Recent studies [28,29,30] used the SCI as an instrument to measure quality of life in patients with head and neck skin cancer and melanomas. This may expand the applicability of this instrument.

The increased prevalence of chronic diseases and the promotion of self-care, as well as advances in information technology, account for the increasing interest of the scientific community in patients’ opinions about changes in their quality of life when faced with a disease and the related treatment outcomes. These measurements can only be performed by asking patients. Therefore, to ensure the validity of the answers, instruments must be linguistically and culturally adapted for those who will be required to complete such questionnaires.

The present study strictly complied with the chosen methodological recommendations [19]; however, it had limitations regarding the sample. The study was conducted in only two cities (Aracaju and Lagarto) in northeastern Brazil, although many participants were from nearby regions with specific sociocultural characteristics.

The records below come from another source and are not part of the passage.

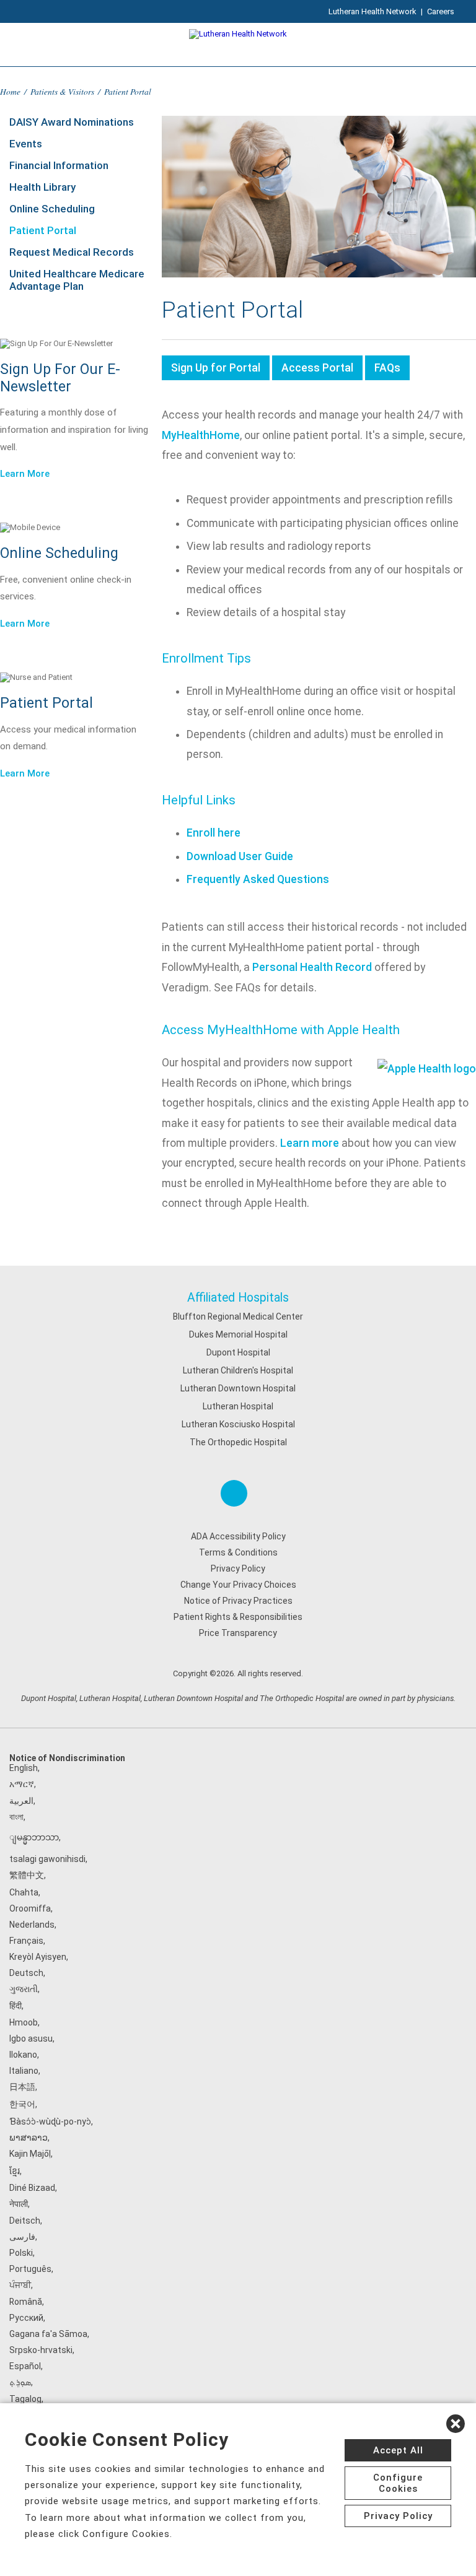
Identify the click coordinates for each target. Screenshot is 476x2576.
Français (26, 1941)
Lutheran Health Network (372, 11)
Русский (26, 2318)
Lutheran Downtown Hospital (238, 1388)
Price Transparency (238, 1633)
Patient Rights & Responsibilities (238, 1617)
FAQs (387, 368)
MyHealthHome (201, 435)
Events (25, 143)
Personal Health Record (312, 967)
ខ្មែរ (14, 2171)
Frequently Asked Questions (258, 879)
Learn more (309, 1143)
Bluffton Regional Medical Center (238, 1316)
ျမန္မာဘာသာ (34, 1837)
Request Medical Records (71, 252)
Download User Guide (240, 856)
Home (10, 91)
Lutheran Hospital (238, 1406)
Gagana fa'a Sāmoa (48, 2334)
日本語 (22, 2087)
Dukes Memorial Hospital (238, 1334)
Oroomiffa (30, 1908)
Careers (440, 11)
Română (25, 2302)
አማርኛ (21, 1784)
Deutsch (26, 1973)
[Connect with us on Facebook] (234, 1493)
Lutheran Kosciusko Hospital (238, 1424)
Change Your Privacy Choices (238, 1585)
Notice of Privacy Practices (238, 1601)
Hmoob (23, 2022)
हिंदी (15, 2006)
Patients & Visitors (62, 91)
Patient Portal (42, 230)
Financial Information (58, 165)
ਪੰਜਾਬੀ (20, 2285)
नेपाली (18, 2204)
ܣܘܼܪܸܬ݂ (20, 2382)
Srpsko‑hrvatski (41, 2350)
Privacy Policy (238, 1568)
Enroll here (213, 833)
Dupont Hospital (238, 1352)
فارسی (22, 2237)
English (23, 1768)
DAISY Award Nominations (71, 122)
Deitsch (24, 2221)
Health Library (42, 187)
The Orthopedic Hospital (238, 1442)
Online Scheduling (52, 208)
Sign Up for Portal (215, 368)
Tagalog (25, 2399)
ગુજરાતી (23, 1989)
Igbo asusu (31, 2038)
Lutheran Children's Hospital (238, 1370)
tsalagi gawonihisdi (47, 1859)
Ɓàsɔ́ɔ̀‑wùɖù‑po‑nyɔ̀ (50, 2121)
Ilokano (23, 2055)
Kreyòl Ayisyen (37, 1957)
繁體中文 (26, 1875)
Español (25, 2366)
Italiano (23, 2071)
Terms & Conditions (238, 1552)
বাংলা (16, 1817)
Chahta (23, 1892)
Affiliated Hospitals (238, 1297)
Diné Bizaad (32, 2188)
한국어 (22, 2104)
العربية (21, 1801)
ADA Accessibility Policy (238, 1536)
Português (30, 2269)
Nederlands (32, 1925)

Brazil is a country of continental dimensions with an estimated population of 215 million people [31] and there could therefore be greater heterogeneity in the sample, which does not invalidate the possibility that new studies could be carried out with larger and more diversified sample populations that may contribute to the results of applying the adapted version of the SCI to Portuguese.

It is noteworthy that the two collection phases (pre-test and clinical validation) were carried out during the coronavirus disease 2019 pandemic, specifically between the waves of the disease, when there was a partial opening of outpatient health services. Thus, the study was conducted at a time when the world’s population was exposed to a significant stress load resulting from the uncertainties inherent in the pandemic state; this may have negatively affected the quality of life measurement of these individuals.

Considering the above, the cross-cultural adaptation of instruments is crucial for their use in different populations and cultures to translate the studied theme as reliably as possible. In this sense, the cross-cultural adaptation of the SCI for Brazil is viable and provides another version in Portuguese, given the large territorial dimensions of Brazil. Brazil stands out as the largest country in Latin America and the sixth most populous country worldwide, with great sociocultural differences.

In conclusion, measuring the quality of life of patients with cervicofacial NMSC is a valuable resource for clinical practice and research. The publication of this adapted SCI version will allow for further clinical validation studies with larger sample sizes. In addition, it may facilitate the elaboration of SCI versions in Portuguese spoken on other continents, as well as interest researchers from countries with different languages in creating new versions. Thus, it may enable comparative evaluation studies to be conducted with the consequent elaboration of specific intervention programs that can contribute to the improvement of the quality of life of this population.